Two military officers went on trial Thursday for allegedly accepting a bribe to process the applications of three men in order to help them enroll in the National Defense University (NDU).
Ouk Sithorn, a colonel at the Defense Ministry’s inspection department, and Kim Sokhon, an official at the NDU, stand charged with fraud for allegedly accepting money from plaintiff Heng Rithy in exchange for helping enroll his nephews at the school.
Phnom Penh Municipal Court Judge Top Chhun Heng said that in October 2013, Mr. Rithy agreed to pay $12,000 to Mr. Sokhon, who promised the applications would be processed within three months.
Judge Heng said that after Mr. Rithy made an initial payment of $10,000, Mr. Sokhon gave Mr. Sithorn $9,000 to process the documents.
Mr. Sithorn admitted to accepting the money but disputed the exact amount.
“I admit I got the money but I got only $7,500,” he said.
In a written statement, Mr.
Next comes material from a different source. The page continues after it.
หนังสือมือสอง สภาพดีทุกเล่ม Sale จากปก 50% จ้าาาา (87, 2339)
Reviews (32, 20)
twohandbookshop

Sokhon, who was not present in court, also admitted to taking the money, but said that when the applications were unsuccessful he returned an undisclosed sum to Mr. Rithy. He added that Mr. Sithorn did not return any money to the plaintiff.
Reached by telephone, Sar Moeun, vice rector at NDU, acknowledged that Mr. Sokhon is an official with the university but said that he did not know of the case. He said that all students at the university were accepted on merit and that spots at the school were not for sale.
“It is against the law, but when they do it, they never tell us,” he said of officials who take bribes.
Sot Vuthy, deputy director of the Defense Ministry’s inspection department, said he had informed his superiors of Mr. Sithorn’s arrest in May, but did not know if he had been fired.
“We never ordered him to do this. It is his personal matter. We are not involved and no leaders ordered him to do it,” he said.
Chhum Sucheat, spokesman for the Defense Ministry, said all NDU candidates have to register, fill out applications and sit for written and physical examinations and that the final decision on enrollment is made by a committee.
“There is no one person who can process it, because there are many people on the committee to decide,” he said.
General Sucheat said the case against the men, who are facing up to three years in prison and a fine of 6 million riel (about $1,500), would not tarnish the reputation of the Defense Ministry. He also characterized the bribe-taking as “a personal matter.”
“If they committed wrongdoing, let the law decide,” he said. “We have no policy to let them [take a bribe].”
It was not discussed in court why Mr. Sithorn was jailed while Mr. Sokhon has remained free. Speaking to a reporter outside the courtroom, Mr. Sithorn said he believed it was unfair.
“We should have equal responsibility,” he said. “He is the one who received the money from Mr. Heng Rithy.”